Ж. С. — Это слишком громко сказано.
А. П. — Считаете ли вы, что опыт романиста, которым вы обладаете, может быть полезен другому человеку?
Ж. С. — Не знаю. Я руководствуюсь инстинктом. И пишу не для того, чтобы оказаться полезным. Я пишу потому, что мне хочется писать. И все-таки с некоторого времени я начал понимать, что приносил пользу, во всяком случае, некоторым. Почти во всех письмах, которые приходят мне, люди пишут вовсе не о том, что они восхищены моей прозой, моим мастерством рассказчика и т. д. и т. п. Нет, это отнюдь не письма поклонников или, как их называют в Америке, «фанатов», какие, думаю, получали Анри Батай [100] , Анри Бордо [101] , Поль Бурже [102] и другие.
100
Батай Анри Феликс (1872–1922) — французский драматург и поэт. Наиболее известные пьесы: «Мамаша Колибри» (1904), «Плоть человеческая» (1922).
101
Бордо Анри (1870–1963) — французский писатель, творчеству которого присущи религиозно-моралистические тенденции. Автор нескольких томов воспоминаний. Член Французской академии.
102
Бурже Поль (1852–1935) — французский романист и эссеист; автор психологических романов из жизни светского и буржуазного общества, в которых выступал с проповедью католических и антидемократических идей.

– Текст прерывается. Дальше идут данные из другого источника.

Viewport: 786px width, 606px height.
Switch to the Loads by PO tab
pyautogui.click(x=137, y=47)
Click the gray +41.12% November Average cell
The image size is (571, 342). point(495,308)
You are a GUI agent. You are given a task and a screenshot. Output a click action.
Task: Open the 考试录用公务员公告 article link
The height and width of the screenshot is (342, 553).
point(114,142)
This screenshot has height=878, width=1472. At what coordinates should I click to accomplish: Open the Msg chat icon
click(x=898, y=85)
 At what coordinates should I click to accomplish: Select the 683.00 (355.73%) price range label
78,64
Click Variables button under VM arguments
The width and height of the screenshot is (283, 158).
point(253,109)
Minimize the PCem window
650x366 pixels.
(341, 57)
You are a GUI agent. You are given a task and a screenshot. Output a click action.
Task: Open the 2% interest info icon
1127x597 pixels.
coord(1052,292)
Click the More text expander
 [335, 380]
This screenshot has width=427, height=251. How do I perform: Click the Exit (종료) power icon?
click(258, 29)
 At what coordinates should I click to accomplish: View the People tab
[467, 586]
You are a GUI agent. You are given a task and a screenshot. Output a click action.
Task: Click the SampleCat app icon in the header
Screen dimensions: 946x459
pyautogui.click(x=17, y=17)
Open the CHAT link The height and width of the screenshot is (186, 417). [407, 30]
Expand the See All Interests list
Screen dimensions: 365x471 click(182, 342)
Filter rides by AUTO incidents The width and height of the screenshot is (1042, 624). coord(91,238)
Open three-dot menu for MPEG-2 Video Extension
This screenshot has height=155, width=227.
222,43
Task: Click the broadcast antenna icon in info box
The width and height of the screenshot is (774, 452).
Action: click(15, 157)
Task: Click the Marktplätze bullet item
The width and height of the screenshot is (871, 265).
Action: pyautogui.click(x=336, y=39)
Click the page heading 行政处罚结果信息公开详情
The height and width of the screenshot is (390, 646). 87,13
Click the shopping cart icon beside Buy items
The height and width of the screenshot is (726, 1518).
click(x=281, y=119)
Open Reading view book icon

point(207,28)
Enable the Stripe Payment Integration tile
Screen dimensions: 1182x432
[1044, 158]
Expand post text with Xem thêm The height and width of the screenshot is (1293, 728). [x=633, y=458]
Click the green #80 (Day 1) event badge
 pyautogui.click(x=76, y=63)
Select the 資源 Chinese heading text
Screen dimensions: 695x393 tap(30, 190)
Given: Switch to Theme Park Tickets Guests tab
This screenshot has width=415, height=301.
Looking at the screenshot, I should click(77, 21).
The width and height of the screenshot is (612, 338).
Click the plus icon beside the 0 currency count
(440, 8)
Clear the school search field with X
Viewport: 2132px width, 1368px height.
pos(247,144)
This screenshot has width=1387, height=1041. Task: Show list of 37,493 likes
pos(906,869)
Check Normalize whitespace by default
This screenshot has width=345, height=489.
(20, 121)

В этих письмах люди мне пишут: «Я прочел такую-то вашу книгу. Мне кажется, что моя проблема похожа на те, которые вы исследуете в своих романах. Не разрешите ли вы рассказать вам о ней? И не будете ли добры откровенно ответить, что вы о ней думаете?» А дальше идут три-четыре страницы исповеди, и эти письма приходят вовсе не от сумасшедших или полусумасшедших (такие, конечно, попадаются, но редко), а от искренних людей; с некоторыми из них мне удалось подружиться.
Поэтому у меня во всем мире множество друзей, и даже очень близких, с которыми я познакомился именно таким образом.